§ EXCERPTED TEXT
Published online Apr 28, 2020. doi: 10.13105/wjma.v8.i2.54
Peer-review started: December 29, 2019
First decision: February 29, 2020
Revised: March 26, 2020
Accepted: April 15, 2020
Article in press: April 15, 2020
Published online: April 28, 2020
The number of patients with inflammatory bowel disease (IBD), a group of diseases mainly represented by Crohn’s disease (CD) and ulcerative colitis (UC), has increased in recent decades. As a consequence, the number of people undergoing any drug treatment against these diseases has expanded. However, IBD conventional therapies present several limitations, which lead researchers to look for better alternatives to improve the quality of life of patients. Moreover, microbiome imbalance seems to play a crucial role in the pathogenesis of IBD, since important alterations in bacterial, viral, protist and fungal populations are observed in the gut microbiota of affected individuals. Given the importance of such life forms in that context, the use of probiotics becomes a plausible alternative for treating affected patients. Trials have been developed aiming the evaluation of probiotics potential to induce and to maintain remission in CD and UC. Regarding the tested microorganisms, various non-pathogenic bacteria and fungi have been assessed. However, consistent results have been obtained only with some of them, including Escherichia coli Nissle 1917, VSL#3, Saccharomyces boulardii, Lactobacillus, and Bifidobacterium. Therefore, this minireview aims to explore the role of microbiota in the genesis of such a disorder and to compile the most concrete data on probiotic-related efficiency in IBD treatment.

§ TRY IT
Say whether each statement agrees with the abstract on inflammatory bowel disease, answering yes or no and quoting the deciding words: (a) the article was accepted on April 15, 2020; (b) consistent results have been obtained with all of the tested microorganisms; (c) Crohn's disease and ulcerative colitis mainly represent the group of diseases called IBD. The listing is not needed.

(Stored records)
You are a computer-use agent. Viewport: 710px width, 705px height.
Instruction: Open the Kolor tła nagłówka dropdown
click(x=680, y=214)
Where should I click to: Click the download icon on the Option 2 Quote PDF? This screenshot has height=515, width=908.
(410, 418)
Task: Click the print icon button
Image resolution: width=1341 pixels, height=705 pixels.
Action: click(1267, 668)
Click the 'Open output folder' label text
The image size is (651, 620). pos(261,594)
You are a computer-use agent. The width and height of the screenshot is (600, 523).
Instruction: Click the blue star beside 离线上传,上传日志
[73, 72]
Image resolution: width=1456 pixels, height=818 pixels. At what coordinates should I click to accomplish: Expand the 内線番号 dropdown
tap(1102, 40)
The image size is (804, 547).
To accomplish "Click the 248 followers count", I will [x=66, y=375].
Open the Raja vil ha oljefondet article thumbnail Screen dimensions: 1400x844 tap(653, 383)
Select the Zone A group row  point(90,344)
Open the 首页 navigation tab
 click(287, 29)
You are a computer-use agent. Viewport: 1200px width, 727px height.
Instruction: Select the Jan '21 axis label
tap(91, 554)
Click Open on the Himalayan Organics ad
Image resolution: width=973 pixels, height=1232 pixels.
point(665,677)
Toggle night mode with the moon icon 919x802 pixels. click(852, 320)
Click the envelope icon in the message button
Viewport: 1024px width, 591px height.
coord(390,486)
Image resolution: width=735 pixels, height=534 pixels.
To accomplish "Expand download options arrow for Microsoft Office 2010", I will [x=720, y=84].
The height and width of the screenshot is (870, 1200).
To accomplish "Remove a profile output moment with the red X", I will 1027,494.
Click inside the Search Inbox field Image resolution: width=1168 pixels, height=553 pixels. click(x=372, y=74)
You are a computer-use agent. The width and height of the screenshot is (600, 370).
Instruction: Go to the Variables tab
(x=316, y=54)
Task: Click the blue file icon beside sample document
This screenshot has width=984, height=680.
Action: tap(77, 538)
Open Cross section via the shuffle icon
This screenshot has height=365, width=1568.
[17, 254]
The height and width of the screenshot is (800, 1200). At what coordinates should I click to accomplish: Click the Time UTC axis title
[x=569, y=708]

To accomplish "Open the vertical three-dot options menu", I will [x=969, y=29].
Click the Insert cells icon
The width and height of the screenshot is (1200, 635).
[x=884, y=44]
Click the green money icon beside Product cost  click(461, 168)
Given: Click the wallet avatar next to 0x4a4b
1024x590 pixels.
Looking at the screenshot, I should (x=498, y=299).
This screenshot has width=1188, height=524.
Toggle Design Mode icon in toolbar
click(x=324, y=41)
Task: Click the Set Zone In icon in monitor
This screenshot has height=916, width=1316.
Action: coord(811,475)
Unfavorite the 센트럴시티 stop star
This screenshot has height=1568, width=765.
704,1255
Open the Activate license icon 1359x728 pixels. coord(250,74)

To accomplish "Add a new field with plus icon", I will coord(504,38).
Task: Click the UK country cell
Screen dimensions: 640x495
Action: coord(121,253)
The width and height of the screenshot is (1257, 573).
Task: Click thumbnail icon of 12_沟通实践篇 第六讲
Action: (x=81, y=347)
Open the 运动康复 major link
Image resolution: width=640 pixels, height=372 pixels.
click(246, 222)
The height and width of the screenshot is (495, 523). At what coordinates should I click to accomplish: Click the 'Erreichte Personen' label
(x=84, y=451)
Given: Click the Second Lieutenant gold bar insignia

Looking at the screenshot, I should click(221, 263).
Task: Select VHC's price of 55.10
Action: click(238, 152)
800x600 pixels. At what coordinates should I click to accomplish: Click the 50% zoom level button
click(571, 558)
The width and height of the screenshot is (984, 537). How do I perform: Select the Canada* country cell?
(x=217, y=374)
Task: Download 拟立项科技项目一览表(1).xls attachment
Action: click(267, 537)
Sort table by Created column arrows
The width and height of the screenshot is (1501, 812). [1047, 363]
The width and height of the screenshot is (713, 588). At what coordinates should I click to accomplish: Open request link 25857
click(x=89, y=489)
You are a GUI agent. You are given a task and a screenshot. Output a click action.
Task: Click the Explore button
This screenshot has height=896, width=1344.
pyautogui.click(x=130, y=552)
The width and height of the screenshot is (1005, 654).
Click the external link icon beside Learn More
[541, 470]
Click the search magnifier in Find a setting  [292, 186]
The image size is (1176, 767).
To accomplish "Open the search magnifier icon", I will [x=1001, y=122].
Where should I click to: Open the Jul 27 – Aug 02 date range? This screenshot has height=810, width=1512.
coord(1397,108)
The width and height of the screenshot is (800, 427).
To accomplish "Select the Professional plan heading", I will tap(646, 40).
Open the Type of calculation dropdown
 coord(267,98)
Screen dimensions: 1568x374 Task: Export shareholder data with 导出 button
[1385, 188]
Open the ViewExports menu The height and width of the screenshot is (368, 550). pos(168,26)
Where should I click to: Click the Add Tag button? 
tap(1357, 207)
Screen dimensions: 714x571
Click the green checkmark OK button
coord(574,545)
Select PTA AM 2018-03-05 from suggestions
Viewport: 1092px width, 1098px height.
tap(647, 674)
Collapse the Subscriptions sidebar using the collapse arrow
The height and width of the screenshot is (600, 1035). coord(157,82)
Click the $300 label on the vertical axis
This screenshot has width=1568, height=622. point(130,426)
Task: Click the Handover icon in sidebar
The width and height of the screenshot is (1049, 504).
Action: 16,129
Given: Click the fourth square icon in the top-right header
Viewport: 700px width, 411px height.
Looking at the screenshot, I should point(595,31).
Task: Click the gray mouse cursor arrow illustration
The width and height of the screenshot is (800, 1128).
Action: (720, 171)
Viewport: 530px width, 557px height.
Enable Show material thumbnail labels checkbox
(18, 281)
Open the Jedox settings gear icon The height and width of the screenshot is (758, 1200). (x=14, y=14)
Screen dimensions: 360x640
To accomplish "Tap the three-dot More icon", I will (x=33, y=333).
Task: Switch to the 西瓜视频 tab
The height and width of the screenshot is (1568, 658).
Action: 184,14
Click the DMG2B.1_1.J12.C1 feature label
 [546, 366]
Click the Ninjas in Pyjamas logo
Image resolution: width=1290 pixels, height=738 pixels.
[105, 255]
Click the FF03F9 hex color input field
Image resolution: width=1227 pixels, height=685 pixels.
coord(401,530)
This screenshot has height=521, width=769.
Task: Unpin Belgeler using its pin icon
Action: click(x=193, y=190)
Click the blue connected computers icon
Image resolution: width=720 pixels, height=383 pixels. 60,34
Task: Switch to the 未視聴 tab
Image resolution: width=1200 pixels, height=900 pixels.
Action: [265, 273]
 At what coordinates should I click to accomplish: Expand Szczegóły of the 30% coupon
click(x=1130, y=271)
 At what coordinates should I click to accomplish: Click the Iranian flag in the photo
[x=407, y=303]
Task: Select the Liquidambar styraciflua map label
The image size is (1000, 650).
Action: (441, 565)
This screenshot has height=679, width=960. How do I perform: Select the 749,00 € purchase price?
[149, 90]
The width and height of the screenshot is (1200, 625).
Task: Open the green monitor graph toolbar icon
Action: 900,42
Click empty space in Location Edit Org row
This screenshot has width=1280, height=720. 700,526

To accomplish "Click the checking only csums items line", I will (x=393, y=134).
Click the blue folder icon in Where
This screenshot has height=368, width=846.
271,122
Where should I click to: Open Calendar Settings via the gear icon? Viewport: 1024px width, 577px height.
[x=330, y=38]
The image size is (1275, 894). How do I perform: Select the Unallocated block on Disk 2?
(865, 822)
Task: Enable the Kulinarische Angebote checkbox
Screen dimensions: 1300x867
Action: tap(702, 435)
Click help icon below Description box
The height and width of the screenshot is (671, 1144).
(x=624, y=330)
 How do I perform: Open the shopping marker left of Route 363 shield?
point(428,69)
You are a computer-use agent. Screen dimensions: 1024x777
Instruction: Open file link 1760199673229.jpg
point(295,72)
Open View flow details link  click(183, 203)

§ RESULT FOR THIS TASK
(a) Yes: "Accepted: April 15, 2020"
(b) No: "consistent results have been obtained only with some of them"
(c) Yes: "a group of diseases mainly represented by Crohn’s disease (CD) and ulcerative colitis (UC)"